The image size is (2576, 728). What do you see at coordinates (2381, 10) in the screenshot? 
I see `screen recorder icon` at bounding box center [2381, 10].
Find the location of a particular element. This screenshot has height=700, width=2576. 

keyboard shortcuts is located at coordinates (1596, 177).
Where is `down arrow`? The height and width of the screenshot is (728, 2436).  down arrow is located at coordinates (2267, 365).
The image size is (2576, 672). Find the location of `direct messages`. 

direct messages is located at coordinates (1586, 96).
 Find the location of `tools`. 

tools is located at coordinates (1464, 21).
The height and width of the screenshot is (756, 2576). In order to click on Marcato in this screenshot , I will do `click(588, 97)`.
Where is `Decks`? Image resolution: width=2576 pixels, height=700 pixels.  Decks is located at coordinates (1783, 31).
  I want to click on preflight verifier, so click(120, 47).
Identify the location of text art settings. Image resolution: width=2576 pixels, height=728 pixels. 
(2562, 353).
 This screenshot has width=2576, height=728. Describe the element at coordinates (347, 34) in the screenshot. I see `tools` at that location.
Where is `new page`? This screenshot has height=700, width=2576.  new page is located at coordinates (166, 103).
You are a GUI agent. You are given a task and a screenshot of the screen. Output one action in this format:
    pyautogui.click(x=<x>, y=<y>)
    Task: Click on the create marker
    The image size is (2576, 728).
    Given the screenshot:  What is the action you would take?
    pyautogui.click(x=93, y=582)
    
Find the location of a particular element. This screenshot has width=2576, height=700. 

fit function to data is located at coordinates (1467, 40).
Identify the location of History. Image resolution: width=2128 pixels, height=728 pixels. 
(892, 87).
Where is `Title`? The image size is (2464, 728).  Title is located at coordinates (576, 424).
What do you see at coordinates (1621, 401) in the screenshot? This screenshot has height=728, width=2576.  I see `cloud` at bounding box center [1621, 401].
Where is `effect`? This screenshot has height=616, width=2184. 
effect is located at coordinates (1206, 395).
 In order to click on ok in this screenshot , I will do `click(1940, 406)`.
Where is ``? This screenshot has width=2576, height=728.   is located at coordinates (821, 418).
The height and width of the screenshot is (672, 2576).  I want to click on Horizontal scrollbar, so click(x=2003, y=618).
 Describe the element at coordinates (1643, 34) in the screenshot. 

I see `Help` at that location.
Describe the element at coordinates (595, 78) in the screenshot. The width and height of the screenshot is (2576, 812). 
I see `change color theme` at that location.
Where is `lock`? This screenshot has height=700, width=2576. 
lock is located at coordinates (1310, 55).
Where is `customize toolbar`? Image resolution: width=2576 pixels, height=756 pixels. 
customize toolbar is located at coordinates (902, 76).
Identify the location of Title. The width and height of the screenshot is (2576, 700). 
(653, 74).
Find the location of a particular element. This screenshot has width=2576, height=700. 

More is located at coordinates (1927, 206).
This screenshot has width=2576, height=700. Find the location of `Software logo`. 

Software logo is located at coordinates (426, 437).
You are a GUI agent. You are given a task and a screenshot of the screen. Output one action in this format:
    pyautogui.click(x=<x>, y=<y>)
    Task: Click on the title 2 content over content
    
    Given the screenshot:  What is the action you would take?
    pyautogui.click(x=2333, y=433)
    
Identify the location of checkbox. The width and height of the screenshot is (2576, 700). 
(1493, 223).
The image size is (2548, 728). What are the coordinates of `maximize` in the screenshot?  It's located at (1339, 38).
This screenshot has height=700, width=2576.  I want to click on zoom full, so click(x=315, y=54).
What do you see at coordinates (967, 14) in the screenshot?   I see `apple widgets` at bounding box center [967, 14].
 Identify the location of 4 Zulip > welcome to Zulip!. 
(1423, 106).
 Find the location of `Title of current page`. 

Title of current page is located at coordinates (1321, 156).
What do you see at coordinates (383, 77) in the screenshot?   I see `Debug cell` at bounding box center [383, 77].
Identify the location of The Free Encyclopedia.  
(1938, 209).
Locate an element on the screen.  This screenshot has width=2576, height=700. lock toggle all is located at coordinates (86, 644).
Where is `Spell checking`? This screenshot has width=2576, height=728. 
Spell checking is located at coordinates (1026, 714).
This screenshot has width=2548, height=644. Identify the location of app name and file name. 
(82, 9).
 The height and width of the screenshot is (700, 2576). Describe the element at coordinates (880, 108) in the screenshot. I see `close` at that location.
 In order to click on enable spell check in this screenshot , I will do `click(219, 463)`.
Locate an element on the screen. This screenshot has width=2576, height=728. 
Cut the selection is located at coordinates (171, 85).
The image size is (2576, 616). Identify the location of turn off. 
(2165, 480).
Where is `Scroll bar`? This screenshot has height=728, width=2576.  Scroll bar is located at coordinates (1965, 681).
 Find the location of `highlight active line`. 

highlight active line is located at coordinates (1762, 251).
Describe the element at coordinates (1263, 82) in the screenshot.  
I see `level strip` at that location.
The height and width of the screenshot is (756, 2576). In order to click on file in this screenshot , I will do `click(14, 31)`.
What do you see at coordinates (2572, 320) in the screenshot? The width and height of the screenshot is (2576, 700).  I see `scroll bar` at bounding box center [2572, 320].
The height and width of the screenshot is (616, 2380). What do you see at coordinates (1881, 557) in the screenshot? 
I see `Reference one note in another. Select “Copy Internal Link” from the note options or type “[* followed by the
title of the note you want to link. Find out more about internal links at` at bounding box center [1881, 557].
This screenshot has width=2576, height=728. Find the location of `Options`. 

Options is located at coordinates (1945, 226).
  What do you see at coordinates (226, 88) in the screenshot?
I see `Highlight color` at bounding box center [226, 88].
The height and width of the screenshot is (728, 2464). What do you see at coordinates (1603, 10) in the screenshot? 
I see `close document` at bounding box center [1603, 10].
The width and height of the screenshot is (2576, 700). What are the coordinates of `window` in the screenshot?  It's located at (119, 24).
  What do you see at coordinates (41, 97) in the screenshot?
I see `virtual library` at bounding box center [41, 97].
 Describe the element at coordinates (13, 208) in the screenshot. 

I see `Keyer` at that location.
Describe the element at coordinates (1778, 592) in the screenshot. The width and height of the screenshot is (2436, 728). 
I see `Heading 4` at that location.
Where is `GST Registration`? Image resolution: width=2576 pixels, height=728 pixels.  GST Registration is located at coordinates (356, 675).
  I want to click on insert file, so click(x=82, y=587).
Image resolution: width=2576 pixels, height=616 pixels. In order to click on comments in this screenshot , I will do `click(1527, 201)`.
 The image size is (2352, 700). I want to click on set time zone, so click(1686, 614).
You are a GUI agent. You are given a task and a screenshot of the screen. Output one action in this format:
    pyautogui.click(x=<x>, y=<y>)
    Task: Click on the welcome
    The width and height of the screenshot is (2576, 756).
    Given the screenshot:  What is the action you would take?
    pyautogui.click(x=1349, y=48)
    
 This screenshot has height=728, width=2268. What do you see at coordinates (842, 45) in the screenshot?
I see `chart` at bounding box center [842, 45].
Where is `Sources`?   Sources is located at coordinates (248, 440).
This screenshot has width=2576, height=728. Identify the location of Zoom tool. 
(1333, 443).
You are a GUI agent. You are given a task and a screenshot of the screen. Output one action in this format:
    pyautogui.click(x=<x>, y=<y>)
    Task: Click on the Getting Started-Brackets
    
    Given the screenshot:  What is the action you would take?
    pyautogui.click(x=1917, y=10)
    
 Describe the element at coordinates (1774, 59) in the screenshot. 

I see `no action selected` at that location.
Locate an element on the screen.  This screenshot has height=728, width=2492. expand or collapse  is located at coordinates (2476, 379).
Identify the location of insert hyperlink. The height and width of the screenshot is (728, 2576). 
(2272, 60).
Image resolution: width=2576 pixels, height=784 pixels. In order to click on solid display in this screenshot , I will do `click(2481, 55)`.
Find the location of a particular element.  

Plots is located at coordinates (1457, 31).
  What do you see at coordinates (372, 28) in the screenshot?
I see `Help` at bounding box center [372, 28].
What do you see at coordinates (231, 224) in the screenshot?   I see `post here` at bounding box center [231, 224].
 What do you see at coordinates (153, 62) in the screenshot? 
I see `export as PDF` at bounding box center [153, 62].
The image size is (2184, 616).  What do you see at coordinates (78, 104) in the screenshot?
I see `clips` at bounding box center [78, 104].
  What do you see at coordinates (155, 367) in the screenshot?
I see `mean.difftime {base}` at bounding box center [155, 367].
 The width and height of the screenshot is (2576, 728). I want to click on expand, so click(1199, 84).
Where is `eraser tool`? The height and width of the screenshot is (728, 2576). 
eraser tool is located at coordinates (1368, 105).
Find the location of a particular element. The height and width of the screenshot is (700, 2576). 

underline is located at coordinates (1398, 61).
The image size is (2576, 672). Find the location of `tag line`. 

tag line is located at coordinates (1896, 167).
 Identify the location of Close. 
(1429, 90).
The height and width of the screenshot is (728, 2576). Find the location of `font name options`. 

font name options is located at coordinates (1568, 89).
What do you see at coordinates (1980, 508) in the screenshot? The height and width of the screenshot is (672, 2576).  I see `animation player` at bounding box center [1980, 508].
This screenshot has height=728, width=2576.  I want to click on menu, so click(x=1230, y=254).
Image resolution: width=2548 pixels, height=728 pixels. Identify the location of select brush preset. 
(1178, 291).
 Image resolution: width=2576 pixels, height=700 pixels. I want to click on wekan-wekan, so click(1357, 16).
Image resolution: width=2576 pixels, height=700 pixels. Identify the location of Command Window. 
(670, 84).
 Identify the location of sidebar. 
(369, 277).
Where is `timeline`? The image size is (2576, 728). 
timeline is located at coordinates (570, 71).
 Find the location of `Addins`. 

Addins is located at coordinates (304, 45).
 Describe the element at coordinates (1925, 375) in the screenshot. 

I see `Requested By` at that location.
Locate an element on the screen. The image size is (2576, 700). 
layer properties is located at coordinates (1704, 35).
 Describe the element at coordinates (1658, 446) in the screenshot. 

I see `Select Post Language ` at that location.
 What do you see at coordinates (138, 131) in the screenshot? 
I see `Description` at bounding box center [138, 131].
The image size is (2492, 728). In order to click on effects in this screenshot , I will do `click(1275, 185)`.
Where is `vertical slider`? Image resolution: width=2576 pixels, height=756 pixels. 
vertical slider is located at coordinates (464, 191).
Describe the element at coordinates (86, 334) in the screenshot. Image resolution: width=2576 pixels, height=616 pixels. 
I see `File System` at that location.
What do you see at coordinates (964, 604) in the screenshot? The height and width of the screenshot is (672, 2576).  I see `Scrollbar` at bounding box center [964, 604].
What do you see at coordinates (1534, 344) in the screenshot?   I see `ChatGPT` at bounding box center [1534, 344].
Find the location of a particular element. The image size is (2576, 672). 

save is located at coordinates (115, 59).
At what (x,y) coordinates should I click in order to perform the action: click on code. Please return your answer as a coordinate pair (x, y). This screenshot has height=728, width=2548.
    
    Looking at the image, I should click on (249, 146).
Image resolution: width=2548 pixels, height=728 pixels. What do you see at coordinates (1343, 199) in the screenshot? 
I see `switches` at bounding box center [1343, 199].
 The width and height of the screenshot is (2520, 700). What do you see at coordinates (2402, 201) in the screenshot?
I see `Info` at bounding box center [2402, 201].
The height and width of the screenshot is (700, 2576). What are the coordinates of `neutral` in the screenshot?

########################################

* _Your goal_
Convert the rows, from the beginning through the line containing "tools is located at coordinates (1464, 21).", into a numbered list with blank lines left out.

* _Solution below_
1. The image size is (2576, 728). What do you see at coordinates (2381, 10) in the screenshot? 
2. I see `screen recorder icon` at bounding box center [2381, 10].
3. Find the location of a particular element. This screenshot has height=700, width=2576. 
4. keyboard shortcuts is located at coordinates (1596, 177).
5. Where is `down arrow`? The height and width of the screenshot is (728, 2436).  down arrow is located at coordinates (2267, 365).
6. The image size is (2576, 672). Find the location of `direct messages`. 
7. direct messages is located at coordinates (1586, 96).
8.  Find the location of `tools`. 
9. tools is located at coordinates (1464, 21).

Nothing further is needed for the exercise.